Masyarakat tentu tidak mau keadaan Indonesia berubah menjadi lebih buruk, gara-gara ulah kelompok radikal dan teroris. Oleh karena itu, masyarakat diimbau untuk membantu pemerintah dalam mengatasi radikalisme dan terorisme. Caranya dengan melaporkan jika ada Ormas yang dicurigai radikal ke BNPT (Badan Nasional Penanggulangan Terorisme), lalu akan dilakukan penyelidikan lebih lanjut.
Selain itu, untuk menanggulangi radikalisme dan terorisme maka perlu ada ajaran khusus bagi para murid. Mereka perlu belajar bahwa sejak sebelum era kemerdekaan, di Indonesia sudah ada berbagai perbedaan keyakinan dan suku bangsa. Namun para founding fathers tidak mempermasalahkannya dan tetap berdamai, karena Indonesia berdiri di atas persatuan.
Para murid akan belajar untuk toleransi dengan meneladani sikap para pemimpin bangsa di masa lalu. Mereka meniru sikap Bung Karno, Bung Hatta, dan para tokoh nasional yang bergaul dengan banyak orang, termasuk yang berbeda keyakinan. Perbedaan tidak perlu dipermasalahkan karena untuk membangun Indonesia diperlukan kolaborasi dan persatuan.
Wakil Presiden K.H. Ma’ruf Amin melanjutkan, Indonesia tengah mengalami tantangan berat, mulai dari inflasi, pandemi, krisis akibat perubahan iklim, dan akibat perang (di Eropa Timur). Untuk merespons tantangan berat tersebut maka bisa diatasi dengan kemajuan teknologi informasi dan pengetahuan.

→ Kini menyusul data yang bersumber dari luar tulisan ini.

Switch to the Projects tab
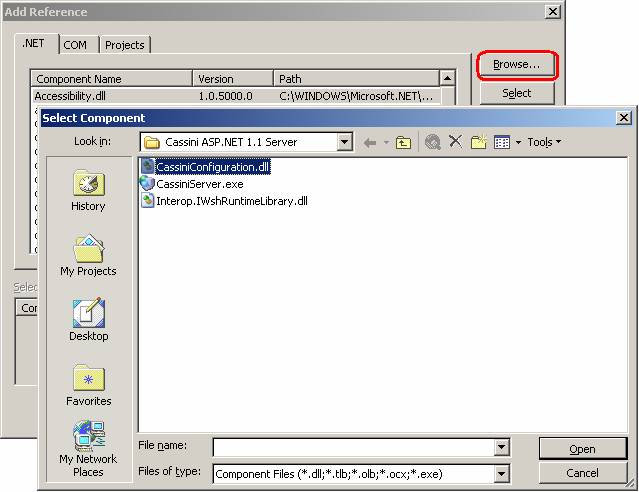The width and height of the screenshot is (639, 492). (x=124, y=45)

Transformasi ke era digital berlangsung dengan sangat cepat dan seluruh masyarakat Indonesia harus beradaptasi. Teknologi digunakan untuk hal-hal yang baik, seperti marketing online, belajar jarak jauh, dan lain sebagainya. Namun jangan sampai teknologi malah disalahgunakan oleh kelompok radikal dan teroris untuk melakukan rekrutmen anggota baru.

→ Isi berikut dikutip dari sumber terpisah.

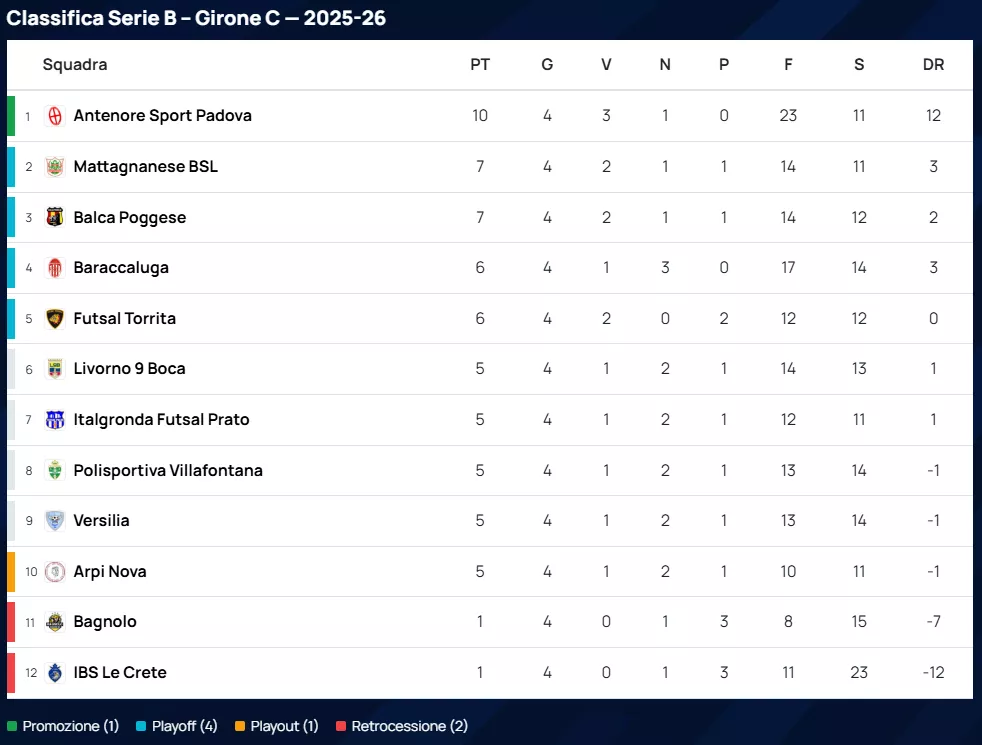Image resolution: width=982 pixels, height=745 pixels.
Task: Click the Versilia team logo
Action: pos(55,521)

Keberadaan teknologi informasi bagai pisau bermata dua dan masyarakat perlu mewaspadai efek negatifnya. Penyebabnya karena kelompok radikal sudah mengetahui manfaat internet dan mereka membuat berbagai situs, akun sosial media, dan channel di aplikasi percakapan. Fungsinya untuk meraih kader-kader baru dari kalangan anak muda. Oleh sebab itu masyarakat wajib melaporkan ke BNPT jika mengetahui ada akun media sosial yang radikal.
Radikalisme wajib dihapuskan dari Indonesia karena bisa meretakkan fondasi bangsa dan negara. Oleh sebab itu, masyarakat wajib membantu pemerintah untuk mengatasi radikalisme dan terorisme dengan lebih perhatian ke sekitar dan melapor jika ada Ormas yang terbukti radikal.